Mind over mountain: 9 amputees scale Mt. Tarak | Lifestyle.INQ

OCTOBER 27, 2022

DEFYING THE ODDS: amputees strike a pose at the summit
DEFYING THE ODDS: amputees strike a pose at the summit
DEFYING THE ODDS: amputees strike a pose at the summit




ON APRIL 16 and 17, a group of mountaineers composed of amputees, medical students and partner organizations set out north of Manila for a trail that took them 3,600 feet above sea level, and through the rough terrain and steep cliffs of Mt. Tarak in Mariveles, Bataan.


The formidable Tarak is not a climb generally recommended for first-timers, much less amputees. The name should provide enough of a clue—it’s a curious combination of tabak (hunting knife) and tarik (steep)—perfect descriptors for 75-degree inclines, sharp rocks and sprawling roots that characterize the mountain face.


 10 years in the making


This wasn’t, however, a spur-of-the-moment weekend climb for fun-seekers.
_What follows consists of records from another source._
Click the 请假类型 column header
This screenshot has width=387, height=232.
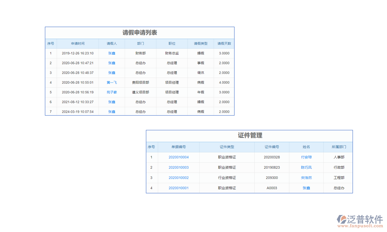200,44
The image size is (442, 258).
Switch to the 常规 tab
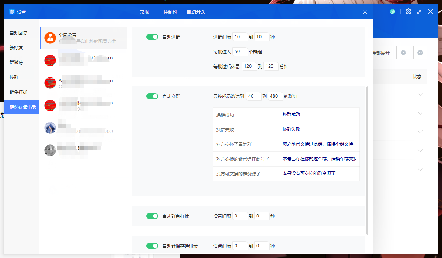tap(144, 12)
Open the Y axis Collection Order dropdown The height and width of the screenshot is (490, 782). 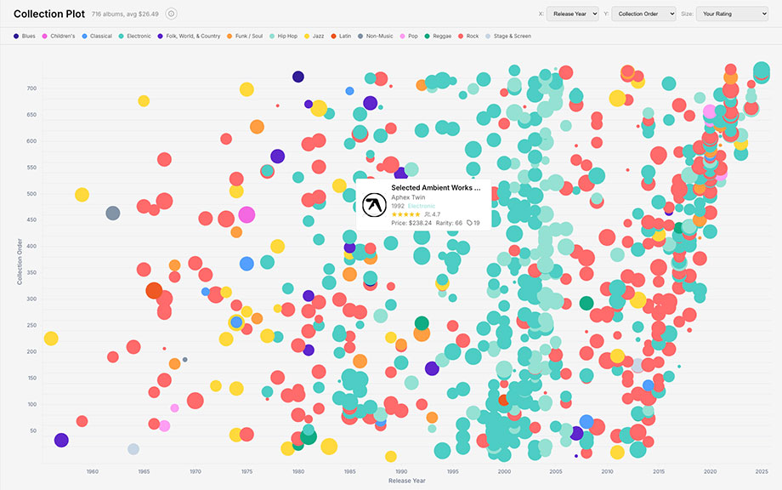643,14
This activity was 10 years in the making.


It was in 2006 when members of the Mu Sigma Phi of the University of the  Philippines’ College of Medicine established an amputee support group for patients of the Philippine General Hospital. At first, they partnered with the Department of Rehabilitation Medicine to provide amputees with prosthetic devices.
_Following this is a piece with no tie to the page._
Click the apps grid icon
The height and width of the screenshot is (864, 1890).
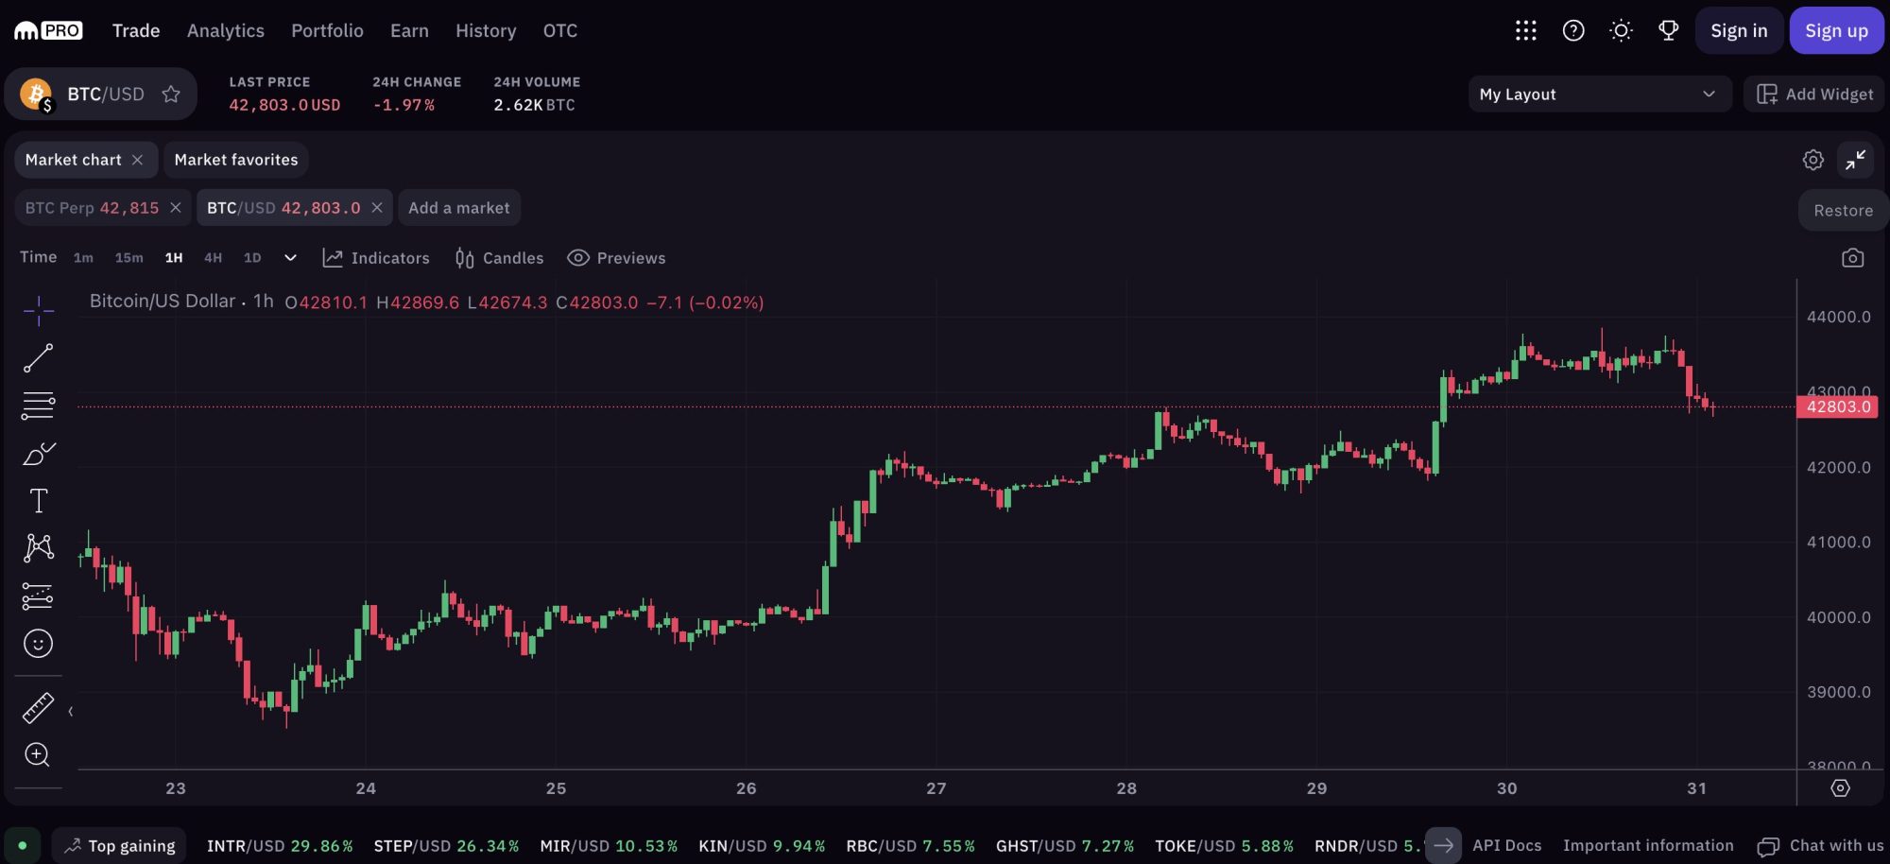tap(1525, 30)
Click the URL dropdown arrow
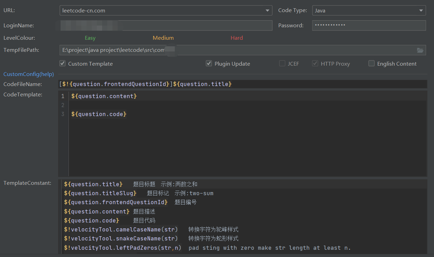Image resolution: width=434 pixels, height=257 pixels. point(267,10)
Eventually, the group’s growing number and good working relationships paved the way for a series of projects that sought to promote the welfare of amputees in particular and the differently abled in general.


The “Amputee Climb” to Mt. Tarak saw four months of intensive preparations from both the organizers and the participants—preparations that included a climb orientation and basic mountaineering course, incline running for endurance, and a customized exercise program specifically designed to strengthen muscles necessary for hiking and climbing. Participants also received mountaineering equipment from Rhinox Outdoor Gear, which copresented the event.
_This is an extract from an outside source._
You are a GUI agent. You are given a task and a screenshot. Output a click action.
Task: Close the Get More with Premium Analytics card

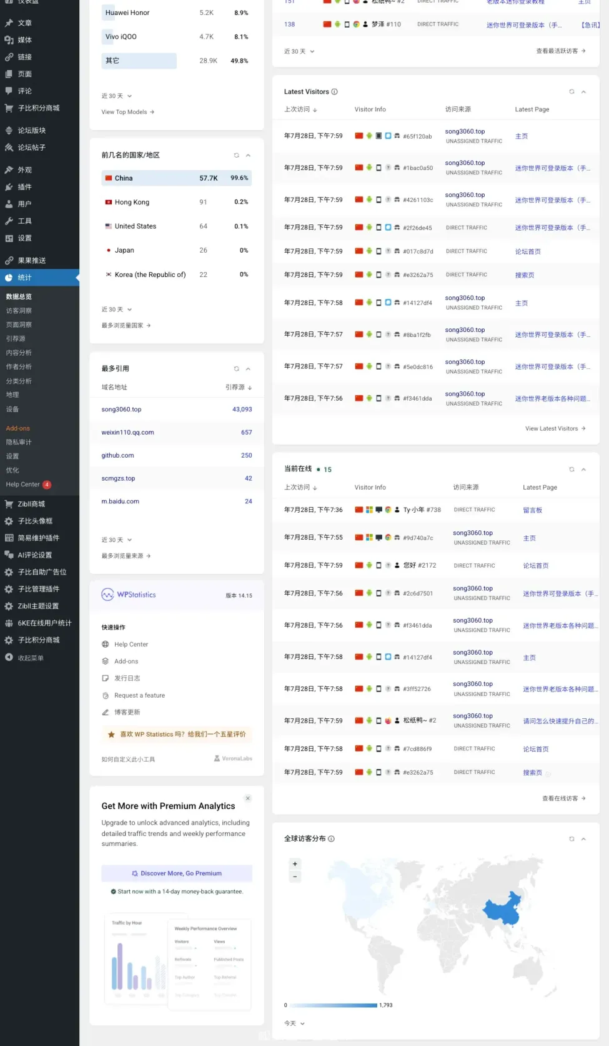[248, 798]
None of that would’ve mattered if the group did not accomplish what it set out to do—and, initially, it seemed like it wouldn’t. Normally, Tarak can be climbed from a jump-off point to Tarak Ridge in about seven hours.


But eight hours into the climb, the last of the four teams the large group was divided into had not yet reached the first campsite (normally a three-hour trek). Also, teams needed frequent stops due to pain and prosthesis-related concerns. Even accounting for the unique situation they were in, it was still an undeniably slow pace. The teams asked, “Should we stop here?”


But surely, and with the same tenacity and doggedness that you only see from people who have been fighting for most of their lives, the participants soldiered on. Regrouping to rest, eat and have fellowship, they set up camp under the trees and beside the streams of Papaya River as dusk closed in.


 Slowly and steadily


In the wee hours of the following morning, they trod on, slowly and steadily side-stepping rocks, ducking tree trunks and hoisting themselves up over the steep trail. Below-the-knee amputees,  above-the-knee amputees and congenital amputees were both challenged and fulfilled by this physically and mentally demanding task.


Finally, as the sun’s rays broke over the grassy clearing at the top of the mountain, its light shining over and into the waters of the West Philippine Sea, the group of 40 finally reached the famous Tarak Ridge, clocking almost 12 hours of collective hiking.


With nine amputees on board—Al Fernandez, Reymond Ilagan, Joy Habana, Wilbert Ang, Mon Anievas, Manny Lobrigo, Jeff Byteng, Mel Santos and Lhea Medrano—the team set the national record for most number of amputee-participants in a major climb.


“This is a record meant to be beaten,” said Mu Sigma Phi project head Job Ayahao. “It should serve as an open challenge to all climb enthusiasts to continue to prove that the outdoors are for everyone, by trying to beat our record.”


Lorenzo de Guzman, Mu Sigma Phi service committee head, noted that the long-term goal for the project is for it to be adopted completely by the differently abled community. “It is their project. We will stay to help if needed but, ultimately, we should not.”


In the end, the Amputee Climb stayed true to its mantra of “mind over mountain.” Since then, the participants have returned to their daily lives, bringing home a little bit of Tarak and the sunshine, as well as the exhilarating experience of overcoming adversity, of triumph and achievement, while planning for their next great adventure.